Update July 22, 2017

When classical music isn’t

Carl Ditters von Dittersdorf.

I don’t know whether you’ve ever tried, but finding a meaningful definition of classical music is like trying to wrestle with eels.  Or so I am told, for I have never had the opportunity - or the inclination - to wrestle with one.  For a start, the expression “classical music” has two distinct meanings.  In casual conversation we use it to describe a genre essentially different to jazz, dance music, pop, rock and folk music.  Among musicians and historians the expression “classical music” has a more specific meaning and refers to the styles of musical composition that prevailed in Europe roughly between 1730 and 1800.  During those years, architecture and the arts began to move toward lighter styles which sought to emulate the perceived ideals of classical antiquity, especially those of Classical Greece.  They were in stark contrast to the seriousness and weighty magnificence of the Baroque, which was being seen as increasingly old-fashioned.

Today, the two most revered composers of the classical period are Haydn and Mozart who are now considered middle and late classical composers respectively.  At the time, other top-league composers were Salieri, Gluck, Clementi, Boccherini, Carl Philipp Emanuel Bach and Dittersdorf.  So according to the musicians’ definition, Vivaldi (for example) didn’t write “classical” music and neither did Brahms, Wagner nor Tchaikovsky.

The period of classical music coincided roughly with Age of Enlightenment, sometimes known more prosaically as the Age of Reason.  It was partly inspired by the thinking of Jean-Jacques Rousseau, Francis Bacon and René Descartes.  It was one of the most extraordinary periods in Western cultural history and was partly responsible for the French and American Revolutions.  At the risk of being over-simplistic, it boiled down to the notion that people should think and reason for themselves.  It challenged individuals to question accepted norms, even the wisdom of the church and the ruling elite.

ASSIGNED TASK A: In the classical music passage, which composers are named as the other top-league composers of the time, besides Haydn and Mozart?
ASSIGNED TASK B: According to the classical music passage, during roughly which years did the styles that musicians call "classical music" prevail in Europe?
The rows have no connection to the classical music passage.

PROVIDED DATA:
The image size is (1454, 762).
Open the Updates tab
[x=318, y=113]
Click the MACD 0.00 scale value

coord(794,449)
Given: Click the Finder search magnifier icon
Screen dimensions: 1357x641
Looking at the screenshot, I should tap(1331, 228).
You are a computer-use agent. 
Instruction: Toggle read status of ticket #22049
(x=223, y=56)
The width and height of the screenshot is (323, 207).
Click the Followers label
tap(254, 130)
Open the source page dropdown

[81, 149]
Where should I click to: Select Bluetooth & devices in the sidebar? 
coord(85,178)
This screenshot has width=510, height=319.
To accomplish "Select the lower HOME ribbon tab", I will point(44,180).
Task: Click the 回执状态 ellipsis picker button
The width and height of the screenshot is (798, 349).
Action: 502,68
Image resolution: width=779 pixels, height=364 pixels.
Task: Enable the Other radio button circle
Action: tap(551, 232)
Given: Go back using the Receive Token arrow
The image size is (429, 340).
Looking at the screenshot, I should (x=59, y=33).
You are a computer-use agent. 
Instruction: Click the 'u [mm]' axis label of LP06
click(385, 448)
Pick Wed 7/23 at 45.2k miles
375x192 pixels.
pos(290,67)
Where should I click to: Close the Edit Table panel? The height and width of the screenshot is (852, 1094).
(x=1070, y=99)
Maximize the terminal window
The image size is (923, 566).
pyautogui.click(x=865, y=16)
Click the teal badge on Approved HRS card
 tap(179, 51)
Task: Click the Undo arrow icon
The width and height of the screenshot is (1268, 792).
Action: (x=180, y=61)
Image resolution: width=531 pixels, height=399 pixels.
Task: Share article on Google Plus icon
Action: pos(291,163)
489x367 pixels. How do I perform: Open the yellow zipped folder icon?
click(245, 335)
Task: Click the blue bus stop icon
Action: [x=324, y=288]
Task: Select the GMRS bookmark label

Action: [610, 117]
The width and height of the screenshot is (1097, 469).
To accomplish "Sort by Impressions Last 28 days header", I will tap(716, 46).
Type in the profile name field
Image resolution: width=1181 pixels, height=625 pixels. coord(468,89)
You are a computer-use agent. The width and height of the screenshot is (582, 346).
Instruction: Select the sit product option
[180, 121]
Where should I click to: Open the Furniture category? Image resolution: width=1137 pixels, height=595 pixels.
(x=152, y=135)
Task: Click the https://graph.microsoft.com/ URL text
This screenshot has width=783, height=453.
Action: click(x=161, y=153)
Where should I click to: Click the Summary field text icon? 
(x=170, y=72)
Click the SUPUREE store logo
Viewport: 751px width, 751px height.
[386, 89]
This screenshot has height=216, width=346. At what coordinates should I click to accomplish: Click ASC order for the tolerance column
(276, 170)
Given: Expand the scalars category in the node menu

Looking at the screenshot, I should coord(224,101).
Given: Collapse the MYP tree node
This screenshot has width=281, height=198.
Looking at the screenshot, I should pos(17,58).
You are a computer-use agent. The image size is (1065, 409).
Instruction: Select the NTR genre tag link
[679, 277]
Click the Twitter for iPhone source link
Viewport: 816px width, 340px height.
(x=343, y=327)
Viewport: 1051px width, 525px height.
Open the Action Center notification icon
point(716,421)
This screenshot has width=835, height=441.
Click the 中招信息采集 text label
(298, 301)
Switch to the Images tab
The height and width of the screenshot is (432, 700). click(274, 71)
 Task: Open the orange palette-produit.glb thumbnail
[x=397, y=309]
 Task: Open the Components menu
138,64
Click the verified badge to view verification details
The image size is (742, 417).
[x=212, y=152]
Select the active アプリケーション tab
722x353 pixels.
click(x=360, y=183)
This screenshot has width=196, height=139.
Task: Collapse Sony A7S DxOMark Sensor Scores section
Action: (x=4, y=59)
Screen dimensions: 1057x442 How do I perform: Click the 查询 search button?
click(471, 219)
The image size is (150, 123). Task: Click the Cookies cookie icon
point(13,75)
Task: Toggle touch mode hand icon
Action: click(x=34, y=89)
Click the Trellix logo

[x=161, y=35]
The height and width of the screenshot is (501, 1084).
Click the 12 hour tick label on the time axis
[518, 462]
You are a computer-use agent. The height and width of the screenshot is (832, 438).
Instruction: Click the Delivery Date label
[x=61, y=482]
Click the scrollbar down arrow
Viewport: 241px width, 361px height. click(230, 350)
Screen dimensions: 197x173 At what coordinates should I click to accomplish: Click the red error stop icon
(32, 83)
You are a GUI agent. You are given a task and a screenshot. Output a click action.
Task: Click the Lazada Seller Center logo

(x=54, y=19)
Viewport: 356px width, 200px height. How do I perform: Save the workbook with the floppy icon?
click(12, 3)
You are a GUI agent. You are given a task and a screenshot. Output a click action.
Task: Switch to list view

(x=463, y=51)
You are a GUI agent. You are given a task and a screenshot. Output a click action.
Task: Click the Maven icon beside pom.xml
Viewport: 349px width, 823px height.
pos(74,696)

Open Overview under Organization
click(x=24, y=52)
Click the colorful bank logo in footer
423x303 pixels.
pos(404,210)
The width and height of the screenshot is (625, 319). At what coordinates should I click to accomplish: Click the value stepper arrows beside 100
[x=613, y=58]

ANSWER SPACE A: Salieri, Gluck, Clementi, Boccherini, Carl Philipp Emanuel Bach, Dittersdorf

ANSWER SPACE B: Roughly between 1730 and 1800.